The easiest thing to do is to (this is not always possible) design the interface where users enter the data to limit as much as possible the amount of text that they need to enter. In my experience this seems to be where a lot of problems come from. One simple example of this is to provide a select, or auto-complete select field
One thing that you could do is do everything possible to determine if the data is correct before going into the db. I try to give the user entering the data as much feedback as possible so they can (ideally) fix some of the issues before the data gets persisted. For example, it is a very quick check to determine if the data being entered is of the correct type.

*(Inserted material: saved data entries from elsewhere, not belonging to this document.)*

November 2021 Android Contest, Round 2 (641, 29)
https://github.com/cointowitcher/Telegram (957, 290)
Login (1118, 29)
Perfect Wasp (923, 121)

我在个人电脑时代之前就开始接触法律系统。诉讼支持数据库通常必须容纳事实上不正确、不完整和矛盾的信息。这需要不同的思维方式。
简短的版本。 。 。
您不是记录单个事实,而是记录有关一个事实的多个断言。归根结底就是设计一个数据库来存储来自此类断言的数据。
2011年1月2日20:00至2011年1月3日08:13期间他在家。
尼尔·莱姆斯于 2011 年 1 月 2 日 23:45 回家。
施拉格尔说他在2011-01-03 03:00在克罗格见到了尼尔·莱姆斯
I got started in legal systems before the PC era. Litigation support databases routinely have to accommodate factually incorrect, incomplete, and contradictory information. It takes a different way of thinking.
The short version . . .
Instead of recording a single fact, you record multiple assertions about a fact. It boils down to designing a database to store data from assertions like these.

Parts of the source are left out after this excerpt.